A 260 or 7-08 will go another 1,000 and deliver 2,500 or more accurate rounds.
A .223 or .308 will often got beyond 3,500 rounds without substantial loss of accuracy.
A 2 moa rifle might go 10,000 rounds before one can detect an accuracy degradation.
There will be exceptions to these numbers both ways.

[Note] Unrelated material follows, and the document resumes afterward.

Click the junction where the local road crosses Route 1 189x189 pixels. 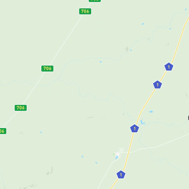tap(129, 152)
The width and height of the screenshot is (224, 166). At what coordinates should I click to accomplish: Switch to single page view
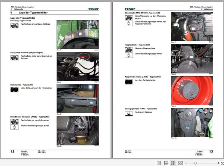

Rate of fire (barrel temperature) is a big influence and the single biggest parameter is what sort of accuracy is expected. The lower the accuracy standard, the more rounds a barrel will deliver.
VHinch
September 11, 2008, 07:49 AM
I'm assuming you're asking about handgun barrels since that's where you posted, and generally speaking they will outlast the average shooter. I have 2 Beretta 92 Elites that I used to shoot IDPA with that are both now well north of 25k, and I have several 1911's that are over 10k. The average shooter will likely never shoot out a handgun barrel. I shoot 12k rounds a year, and I'm not overly concerned about it. If by some chance you do, you've gotten your money's worth out of that gun anyway.
EShell
September 11, 2008, 08:09 AM
Sorry guys, I see now this is the handgun forum. I picked the thread up under "New Posts" and didn't notice the forum heading. LOL, didn't occur to me that handguns even had a limit to their barrel life.
jjohnson
September 11, 2008, 08:25 AM
Let's put it this way.
High quality firearms - and I mean well made designs, not target pistols designed for peak accuracy - will hold up longer than you can stand to shoot them. I've owned and shot many military handguns over the years, and have replaced barrels on things like GI .45s only because their fit was sloppy. You may go well over 10k rounds before you notice any degradation of accuracy. That's a lot of ammo.
Most shooters don't even shoot a thousand rounds a year in their favorite handguns unless they're .22s. My Ruger MKI and .22/45s have well over 20k rounds through them, and they're way more accurate than I am so far. My .357s have over 10k on them, same deal. If you're a "power shooter" and shoot matches every week, you may one day need to replace a barrel, but they will go a loooooooong time before you get there. And before you get there, you'll be replacing springs, extractors, and other things.
Yes, the "tuned" match guns may degrade accuracy a little faster, but those are getting heavy use by guys who can really shoot and can see the difference in just a little bit of wear. If you're buying a Glock today (good modern steels) I'd expect you'd go through over 20k rounds before you ever needed to give it a thought.
Rifles can wear out barrels much faster, particularly as noted, the hot calibers in the centerfire category. Barrels in .220 Swift were known for not doing much better than 1k rounds before noticable wear, but that's way hotter than handgun ammo and those weren't the same steels used today.
Even a WWII relic .45 will take 10k rounds before getting sloppy.
GunLvrNLearner
September 11, 2008, 01:22 PM
Thanks everyone
CWL
September 11, 2008, 06:02 PM
I read a gun test where a Sig P220 had 10K rounds Black Hills 230gr bullets thru it. Barrel was cleaned every 1K rounds.
After 10K rounds, the gun was more accurate than when it was NIB.
Honestly, people don't need to worry so much about their guns.
loop
September 12, 2008, 06:04 AM
Barrel life of a handgun"
How long do you plan on living? Two to six decades past that.